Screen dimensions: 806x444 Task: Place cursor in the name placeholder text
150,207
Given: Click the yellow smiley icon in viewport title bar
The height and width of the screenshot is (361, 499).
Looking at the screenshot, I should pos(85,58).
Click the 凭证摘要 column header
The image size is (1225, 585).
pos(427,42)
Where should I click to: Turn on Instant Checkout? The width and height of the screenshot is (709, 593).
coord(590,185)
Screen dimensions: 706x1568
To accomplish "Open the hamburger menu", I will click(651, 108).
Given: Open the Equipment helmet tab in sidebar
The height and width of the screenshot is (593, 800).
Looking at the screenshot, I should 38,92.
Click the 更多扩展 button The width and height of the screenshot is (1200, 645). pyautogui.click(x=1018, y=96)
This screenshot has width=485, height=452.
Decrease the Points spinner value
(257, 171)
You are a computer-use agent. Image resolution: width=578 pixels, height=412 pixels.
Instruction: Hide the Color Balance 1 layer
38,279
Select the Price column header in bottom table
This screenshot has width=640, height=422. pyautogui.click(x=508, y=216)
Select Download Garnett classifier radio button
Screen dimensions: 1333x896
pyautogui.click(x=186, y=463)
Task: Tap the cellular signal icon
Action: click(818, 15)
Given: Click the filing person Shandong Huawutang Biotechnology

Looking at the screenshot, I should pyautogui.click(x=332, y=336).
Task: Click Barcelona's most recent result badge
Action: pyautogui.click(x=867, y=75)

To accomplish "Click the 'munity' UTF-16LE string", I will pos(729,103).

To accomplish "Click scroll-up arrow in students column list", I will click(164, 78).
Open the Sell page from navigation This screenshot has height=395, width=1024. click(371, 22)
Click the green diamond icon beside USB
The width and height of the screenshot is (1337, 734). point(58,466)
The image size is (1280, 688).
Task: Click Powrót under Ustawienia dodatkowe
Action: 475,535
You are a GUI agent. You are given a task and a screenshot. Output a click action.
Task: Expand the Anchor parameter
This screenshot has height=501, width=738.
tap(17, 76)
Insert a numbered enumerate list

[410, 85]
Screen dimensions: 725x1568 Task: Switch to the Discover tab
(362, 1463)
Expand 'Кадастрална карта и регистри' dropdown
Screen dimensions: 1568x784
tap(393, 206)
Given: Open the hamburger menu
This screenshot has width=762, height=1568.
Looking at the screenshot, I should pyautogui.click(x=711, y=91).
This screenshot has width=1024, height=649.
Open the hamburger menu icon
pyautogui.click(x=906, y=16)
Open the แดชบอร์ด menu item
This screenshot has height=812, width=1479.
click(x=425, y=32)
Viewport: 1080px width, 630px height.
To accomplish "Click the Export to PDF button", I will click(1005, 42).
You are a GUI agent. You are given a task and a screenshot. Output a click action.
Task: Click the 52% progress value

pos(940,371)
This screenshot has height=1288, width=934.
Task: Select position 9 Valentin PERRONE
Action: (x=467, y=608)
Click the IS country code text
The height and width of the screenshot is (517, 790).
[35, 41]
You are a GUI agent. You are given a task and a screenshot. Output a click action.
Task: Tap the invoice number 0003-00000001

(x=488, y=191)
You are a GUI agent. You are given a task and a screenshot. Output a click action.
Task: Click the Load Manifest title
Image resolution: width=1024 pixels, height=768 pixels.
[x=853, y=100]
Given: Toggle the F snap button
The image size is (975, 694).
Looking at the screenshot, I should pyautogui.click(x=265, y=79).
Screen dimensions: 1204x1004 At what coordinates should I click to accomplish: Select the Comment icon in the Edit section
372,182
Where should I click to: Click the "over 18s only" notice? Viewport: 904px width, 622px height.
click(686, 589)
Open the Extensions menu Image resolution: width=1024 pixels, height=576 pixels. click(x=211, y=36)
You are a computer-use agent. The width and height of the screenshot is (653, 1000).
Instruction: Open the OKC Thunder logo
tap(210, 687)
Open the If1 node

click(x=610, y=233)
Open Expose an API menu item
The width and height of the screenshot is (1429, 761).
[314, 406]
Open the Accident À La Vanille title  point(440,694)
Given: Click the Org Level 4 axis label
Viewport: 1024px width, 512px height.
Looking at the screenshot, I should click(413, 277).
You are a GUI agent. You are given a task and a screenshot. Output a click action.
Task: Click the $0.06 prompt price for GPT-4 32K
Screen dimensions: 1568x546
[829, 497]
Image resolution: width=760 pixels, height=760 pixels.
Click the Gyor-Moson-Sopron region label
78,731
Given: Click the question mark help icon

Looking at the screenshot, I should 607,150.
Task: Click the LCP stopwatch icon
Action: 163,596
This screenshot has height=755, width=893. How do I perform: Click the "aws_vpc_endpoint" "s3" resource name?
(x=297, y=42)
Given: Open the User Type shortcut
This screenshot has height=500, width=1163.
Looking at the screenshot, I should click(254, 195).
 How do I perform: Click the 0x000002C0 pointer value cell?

_The problem_: Once you have read the records, repeat them all exactly.

_Answer for the task_:
Screen dimensions: 806x444 Task: Place cursor in the name placeholder text
150,207
Given: Click the yellow smiley icon in viewport title bar
The height and width of the screenshot is (361, 499).
Looking at the screenshot, I should pos(85,58).
Click the 凭证摘要 column header
The image size is (1225, 585).
pos(427,42)
Where should I click to: Turn on Instant Checkout? The width and height of the screenshot is (709, 593).
coord(590,185)
Screen dimensions: 706x1568
To accomplish "Open the hamburger menu", I will click(651, 108).
Given: Open the Equipment helmet tab in sidebar
The height and width of the screenshot is (593, 800).
Looking at the screenshot, I should 38,92.
Click the 更多扩展 button The width and height of the screenshot is (1200, 645). pyautogui.click(x=1018, y=96)
This screenshot has width=485, height=452.
Decrease the Points spinner value
(257, 171)
You are a computer-use agent. Image resolution: width=578 pixels, height=412 pixels.
Instruction: Hide the Color Balance 1 layer
38,279
Select the Price column header in bottom table
This screenshot has width=640, height=422. pyautogui.click(x=508, y=216)
Select Download Garnett classifier radio button
Screen dimensions: 1333x896
pyautogui.click(x=186, y=463)
Task: Tap the cellular signal icon
Action: click(818, 15)
Given: Click the filing person Shandong Huawutang Biotechnology

Looking at the screenshot, I should pyautogui.click(x=332, y=336).
Task: Click Barcelona's most recent result badge
Action: pyautogui.click(x=867, y=75)

To accomplish "Click the 'munity' UTF-16LE string", I will pos(729,103).

To accomplish "Click scroll-up arrow in students column list", I will click(164, 78).
Open the Sell page from navigation This screenshot has height=395, width=1024. click(371, 22)
Click the green diamond icon beside USB
The width and height of the screenshot is (1337, 734). point(58,466)
The image size is (1280, 688).
Task: Click Powrót under Ustawienia dodatkowe
Action: 475,535
You are a GUI agent. You are given a task and a screenshot. Output a click action.
Task: Expand the Anchor parameter
This screenshot has height=501, width=738.
tap(17, 76)
Insert a numbered enumerate list

[410, 85]
Screen dimensions: 725x1568 Task: Switch to the Discover tab
(362, 1463)
Expand 'Кадастрална карта и регистри' dropdown
Screen dimensions: 1568x784
tap(393, 206)
Given: Open the hamburger menu
This screenshot has width=762, height=1568.
Looking at the screenshot, I should pyautogui.click(x=711, y=91).
This screenshot has width=1024, height=649.
Open the hamburger menu icon
pyautogui.click(x=906, y=16)
Open the แดชบอร์ด menu item
This screenshot has height=812, width=1479.
click(x=425, y=32)
Viewport: 1080px width, 630px height.
To accomplish "Click the Export to PDF button", I will click(1005, 42).
You are a GUI agent. You are given a task and a screenshot. Output a click action.
Task: Click the 52% progress value

pos(940,371)
This screenshot has height=1288, width=934.
Task: Select position 9 Valentin PERRONE
Action: (x=467, y=608)
Click the IS country code text
The height and width of the screenshot is (517, 790).
[35, 41]
You are a GUI agent. You are given a task and a screenshot. Output a click action.
Task: Tap the invoice number 0003-00000001

(x=488, y=191)
You are a GUI agent. You are given a task and a screenshot. Output a click action.
Task: Click the Load Manifest title
Image resolution: width=1024 pixels, height=768 pixels.
[x=853, y=100]
Given: Toggle the F snap button
The image size is (975, 694).
Looking at the screenshot, I should pyautogui.click(x=265, y=79).
Screen dimensions: 1204x1004 At what coordinates should I click to accomplish: Select the Comment icon in the Edit section
372,182
Where should I click to: Click the "over 18s only" notice? Viewport: 904px width, 622px height.
click(686, 589)
Open the Extensions menu Image resolution: width=1024 pixels, height=576 pixels. click(x=211, y=36)
You are a computer-use agent. The width and height of the screenshot is (653, 1000).
Instruction: Open the OKC Thunder logo
tap(210, 687)
Open the If1 node

click(x=610, y=233)
Open Expose an API menu item
The width and height of the screenshot is (1429, 761).
[314, 406]
Open the Accident À La Vanille title  point(440,694)
Given: Click the Org Level 4 axis label
Viewport: 1024px width, 512px height.
Looking at the screenshot, I should click(413, 277).
You are a GUI agent. You are given a task and a screenshot. Output a click action.
Task: Click the $0.06 prompt price for GPT-4 32K
Screen dimensions: 1568x546
[829, 497]
Image resolution: width=760 pixels, height=760 pixels.
Click the Gyor-Moson-Sopron region label
78,731
Given: Click the question mark help icon

Looking at the screenshot, I should 607,150.
Task: Click the LCP stopwatch icon
Action: 163,596
This screenshot has height=755, width=893. How do I perform: Click the "aws_vpc_endpoint" "s3" resource name?
(x=297, y=42)
Given: Open the User Type shortcut
This screenshot has height=500, width=1163.
Looking at the screenshot, I should click(254, 195).
 How do I perform: Click the 0x000002C0 pointer value cell?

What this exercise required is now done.